By Tim Waugh
Arizona Coyotes Writer
Coyotes winger Tobias Rieder has made quite the name for himself in Arizona. Since being traded from Edmonton in 2013 for Kale Kessy, Rieder has notched 58 points over 154 games in both of his NHL seasons, for the Coyotes. At just the beginning of his career, Rieder is off to a great start garnering attention from around the league with his speed, skill and defensive play, along with his most recent appearance with the underdog finalists Team Europe in the resurrected World Cup of Hockey. More recently, however, the press has been surrounding the current contract talks between his camp and the Arizona Coyotes.
Rieder remains an RFA after his most recent three-year, $925k deal expired last season. His play as of last year demands a pay raise, there is no doubt, and both sides prepared for negotiations heading into the off-season. But that’s exactly where things hit a standstill, negotiations. Reports indicate the most recent attempt at a deal met with Chayka and the Coyotes offering $2.2 million per year while Rieder’s camp requested closer to $2.5-$2.7 million per year. The pay isn’t far off, but the term in mind for both sides is whats vastly different. While GM Chayka suggested a lower-price qualifying offer as well to compliment his longer term one, presumably to get Rieder back at the negotiating table for one year and to see if his play keeps improving, Rieder and his agent Darren Ferris are not impressed. “It would be best for both parties if they just traded him.” stated Ferris in an email to Craig Morgan of ArizonaSports.com.
What is causing a rift here, is term. Arizona wants to ultimately lock Tobi in long-term at a team-friendly price, and Rieder wants the ability to earn his raise sooner than later. Such is the plight of an RFA who’s potential is unforeseen by many. Shooting up from the same round (4th) of the same draft (2011) as the player traded for him, Rieder has risen from AHL probable to NHL regular. He has certainly made a case for himself with his 16-point increase to last season from the one prior, but with the way negotiations are looking, it might be too little too late to wet the lips of the Coyotes. With cheap, highly touted prospects on entry-level contracts itching to break onto the NHL roster, Rieder has less leverage than he would have two or three years ago.

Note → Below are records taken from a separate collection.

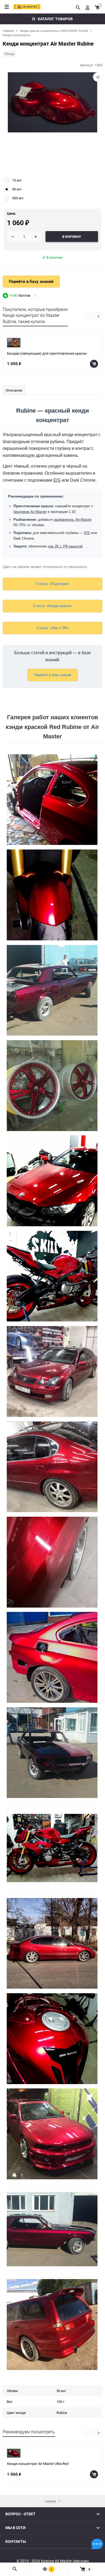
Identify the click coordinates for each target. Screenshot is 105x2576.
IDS (57, 480)
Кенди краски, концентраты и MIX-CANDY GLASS (54, 31)
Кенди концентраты (16, 35)
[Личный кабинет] (87, 7)
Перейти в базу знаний (31, 281)
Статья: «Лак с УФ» (53, 628)
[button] (98, 316)
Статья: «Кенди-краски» (52, 606)
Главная (8, 31)
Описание (14, 390)
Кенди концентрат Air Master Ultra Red (37, 2463)
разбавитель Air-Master (73, 520)
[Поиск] (78, 7)
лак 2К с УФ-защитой (65, 546)
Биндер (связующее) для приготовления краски (47, 353)
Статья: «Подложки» (52, 584)
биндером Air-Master (30, 512)
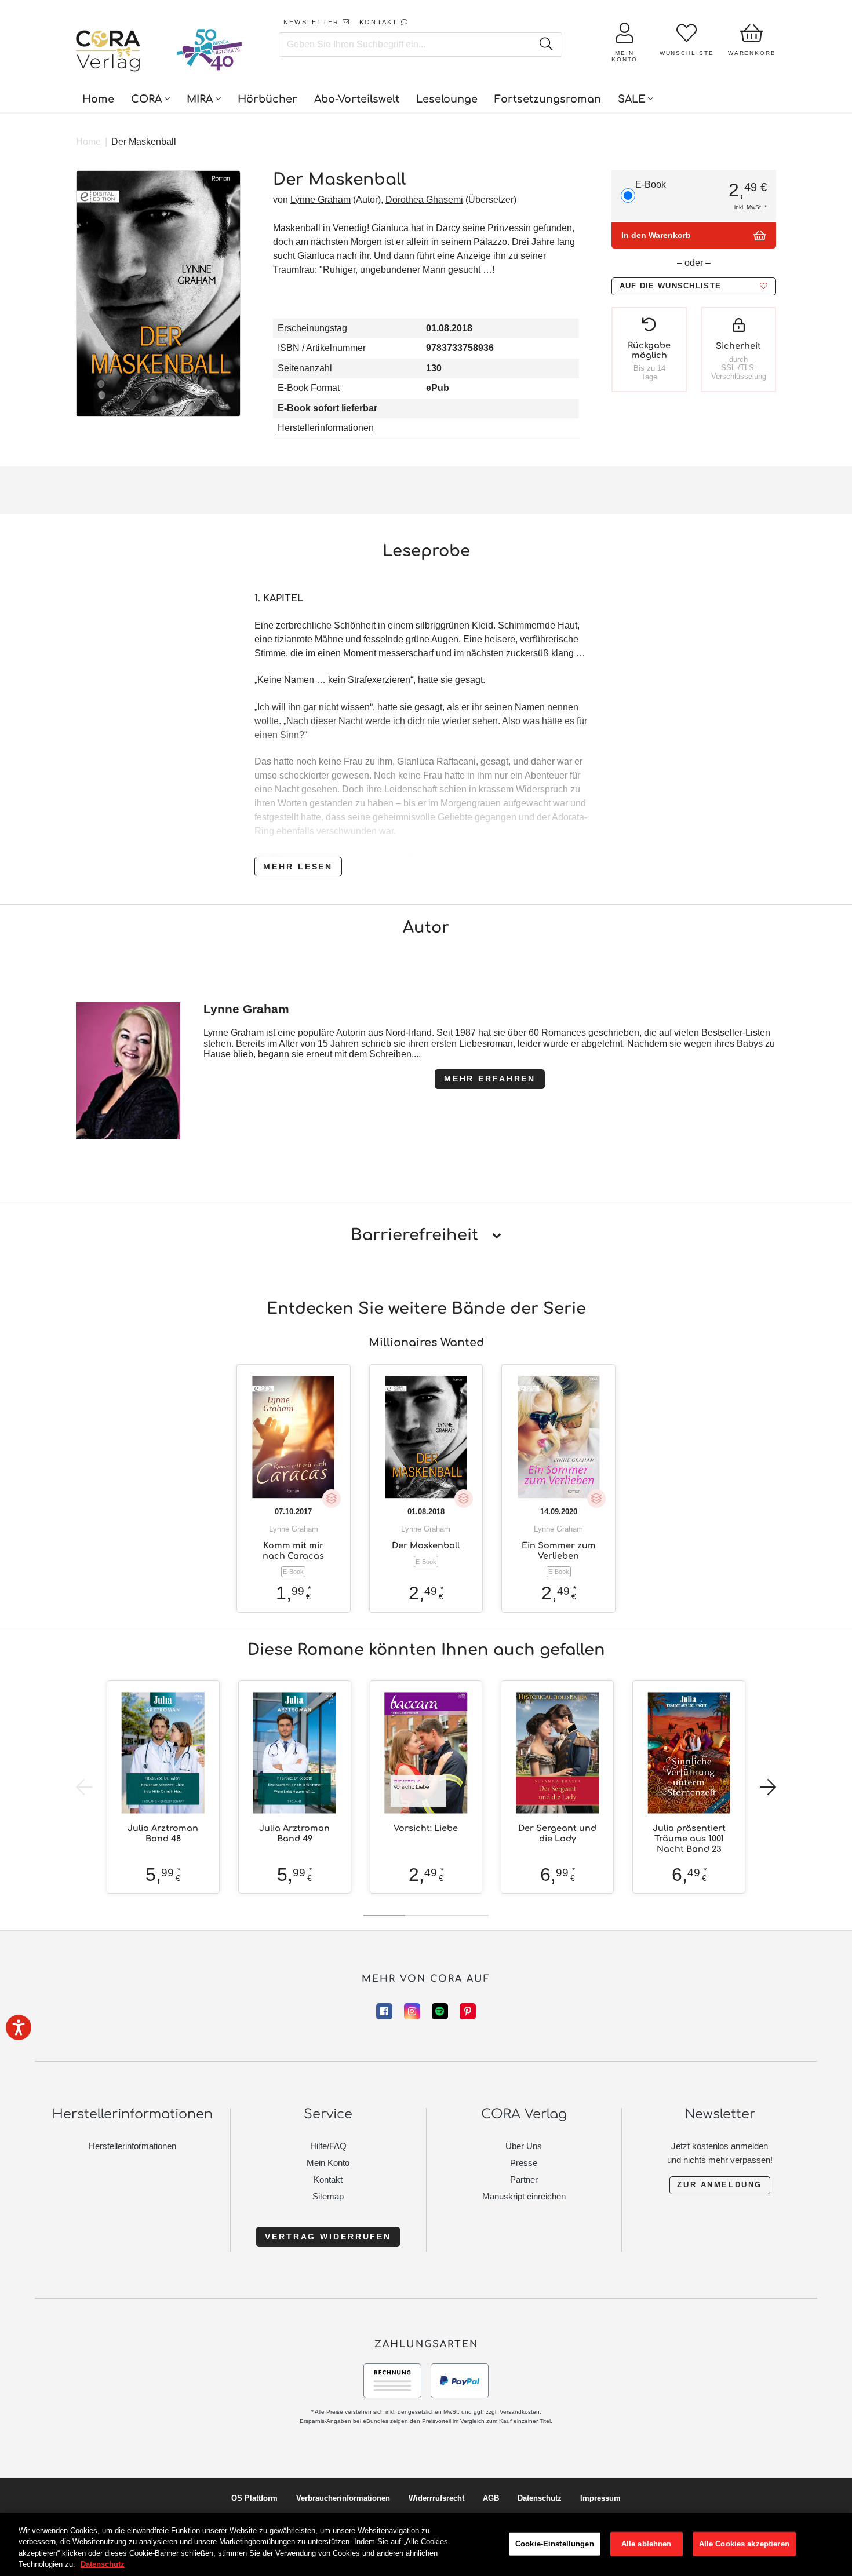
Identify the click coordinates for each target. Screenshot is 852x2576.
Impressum (600, 2498)
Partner (524, 2179)
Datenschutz (540, 2498)
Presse (523, 2163)
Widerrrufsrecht (436, 2498)
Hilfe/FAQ (328, 2146)
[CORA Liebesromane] (108, 52)
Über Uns (523, 2146)
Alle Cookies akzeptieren (744, 2544)
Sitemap (328, 2196)
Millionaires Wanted (426, 1342)
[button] (694, 286)
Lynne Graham (320, 199)
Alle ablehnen (646, 2544)
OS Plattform (254, 2498)
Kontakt (328, 2179)
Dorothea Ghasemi (424, 199)
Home (88, 142)
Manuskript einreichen (524, 2196)
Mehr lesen (298, 866)
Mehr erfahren (490, 1078)
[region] (426, 2544)
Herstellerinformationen (326, 428)
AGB (491, 2498)
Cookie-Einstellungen (554, 2544)
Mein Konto (328, 2163)
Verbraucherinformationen (343, 2498)
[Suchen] (546, 44)
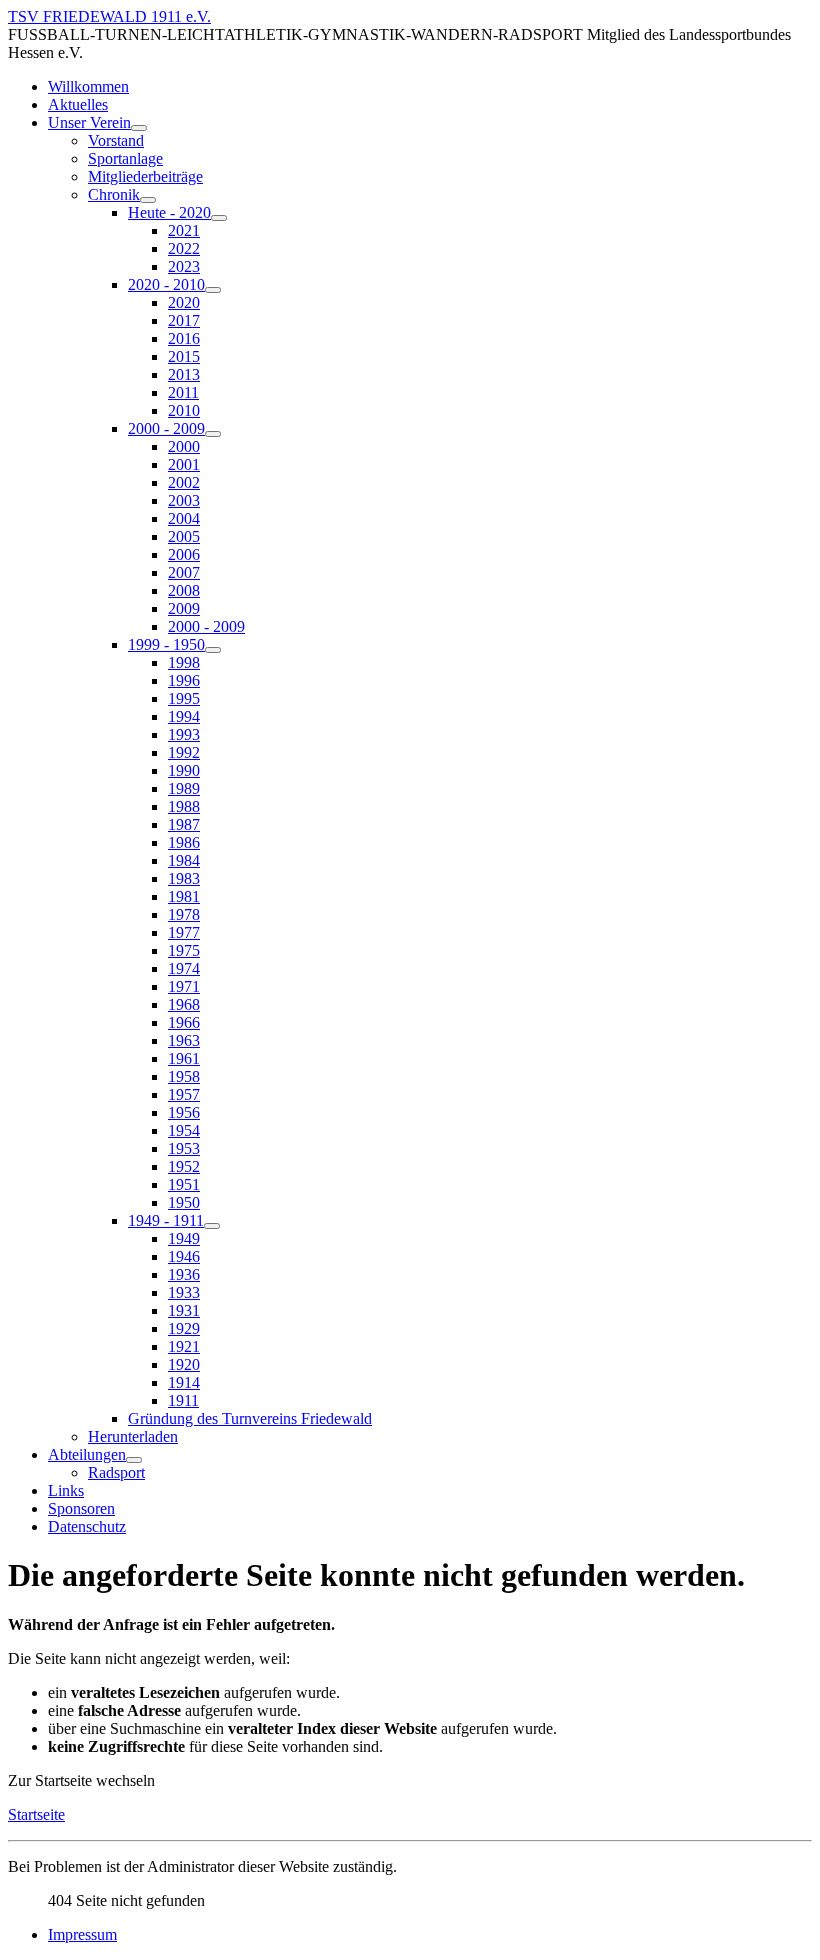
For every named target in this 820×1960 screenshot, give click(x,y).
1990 (184, 770)
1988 (184, 806)
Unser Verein (89, 122)
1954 (184, 1130)
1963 (184, 1040)
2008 (184, 590)
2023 (184, 266)
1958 (184, 1076)
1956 (184, 1112)
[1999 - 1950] (213, 650)
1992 (184, 752)
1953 (184, 1148)
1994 (184, 716)
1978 (184, 914)
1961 (184, 1058)
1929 (184, 1328)
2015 (184, 356)
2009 (184, 608)
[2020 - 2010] (213, 290)
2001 (184, 464)
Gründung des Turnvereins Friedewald (250, 1418)
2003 (184, 500)
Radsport (116, 1472)
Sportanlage (125, 158)
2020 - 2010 (166, 284)
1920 (184, 1364)
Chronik (114, 194)
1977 (184, 932)
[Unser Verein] (139, 128)
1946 (184, 1256)
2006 (184, 554)
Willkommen (88, 86)
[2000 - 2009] (213, 434)
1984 (184, 860)
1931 (184, 1310)
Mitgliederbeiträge (145, 176)
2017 (184, 320)
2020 (184, 302)
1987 (184, 824)
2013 (184, 374)
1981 (184, 896)
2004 (184, 518)
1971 (184, 986)
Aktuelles (78, 104)
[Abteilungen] (134, 1460)
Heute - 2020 (169, 212)
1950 (184, 1202)
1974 (184, 968)
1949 (184, 1238)
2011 (183, 392)
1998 (184, 662)
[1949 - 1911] (212, 1226)
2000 (184, 446)
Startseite (36, 1814)
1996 (184, 680)
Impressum (82, 1934)
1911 (183, 1400)
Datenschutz (87, 1526)
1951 (184, 1184)
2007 (184, 572)
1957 (184, 1094)
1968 (184, 1004)
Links (66, 1490)
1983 (184, 878)
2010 (184, 410)
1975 (184, 950)
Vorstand (116, 140)
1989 (184, 788)
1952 (184, 1166)
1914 (184, 1382)
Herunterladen (133, 1436)
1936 (184, 1274)
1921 (184, 1346)
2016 (184, 338)
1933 (184, 1292)
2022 (184, 248)
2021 (184, 230)
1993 (184, 734)
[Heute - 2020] (219, 218)
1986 (184, 842)
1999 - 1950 (166, 644)
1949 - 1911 (166, 1220)
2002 (184, 482)
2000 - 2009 (166, 428)
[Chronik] (148, 200)
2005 (184, 536)
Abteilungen (87, 1454)
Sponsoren (81, 1508)
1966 (184, 1022)
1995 (184, 698)
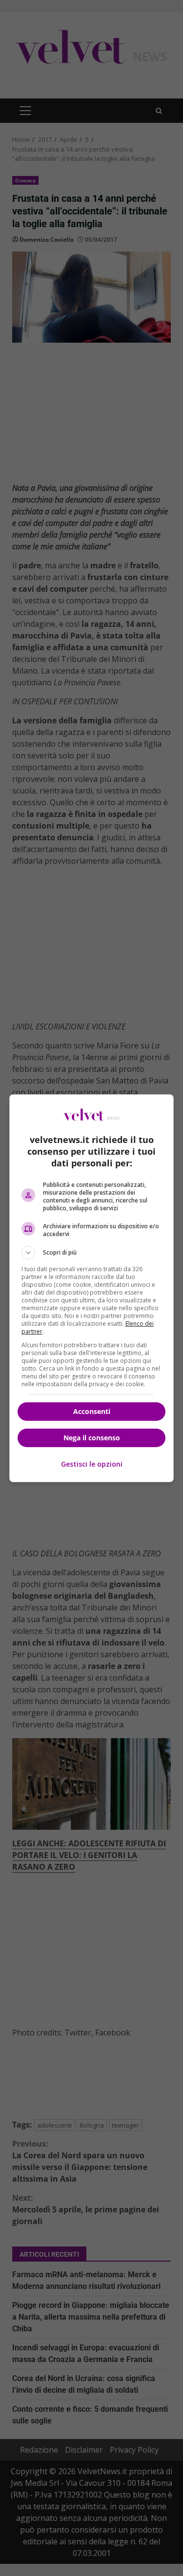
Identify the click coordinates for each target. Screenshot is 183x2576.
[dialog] (91, 1288)
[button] (91, 1252)
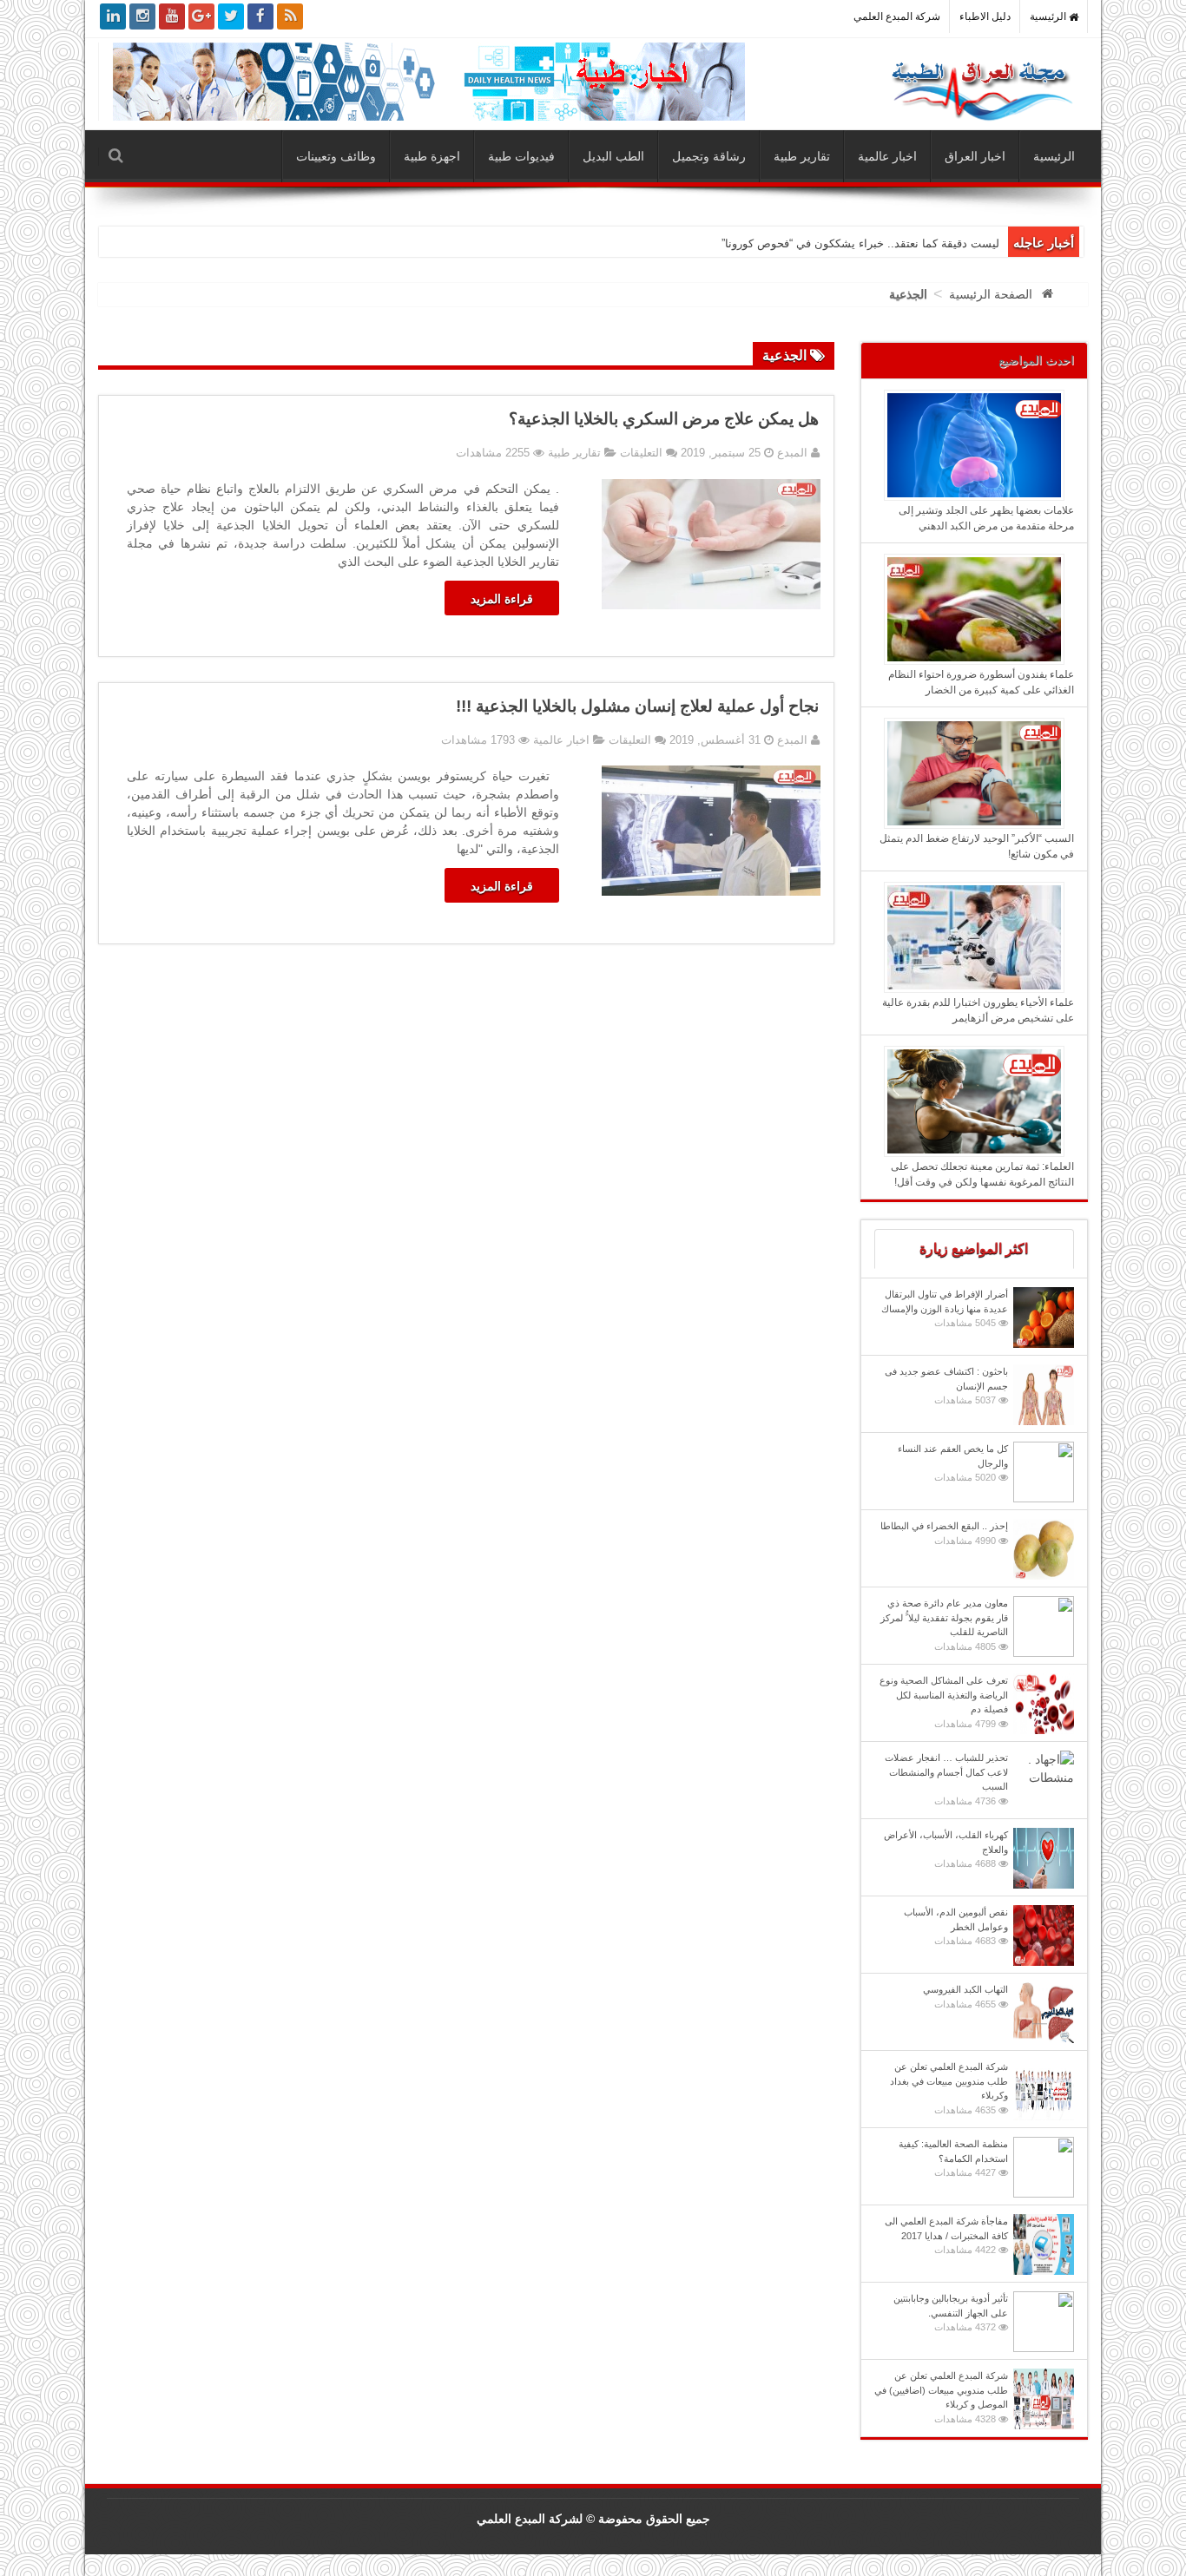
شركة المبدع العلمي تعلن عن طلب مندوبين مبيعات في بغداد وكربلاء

Trade rumours have started to swirl, speculations have begun, names and propositions are being posted, tweeted and blogged. None of this means Rieder and the Coyotes being a doomed relationship is for certain, but with KHL deals offered to him, trades possibly being drafted up by other teams, and time till the season’s start wearing thin, Tobias Rieder has a lot of decisions to make and not a lot of time to make them.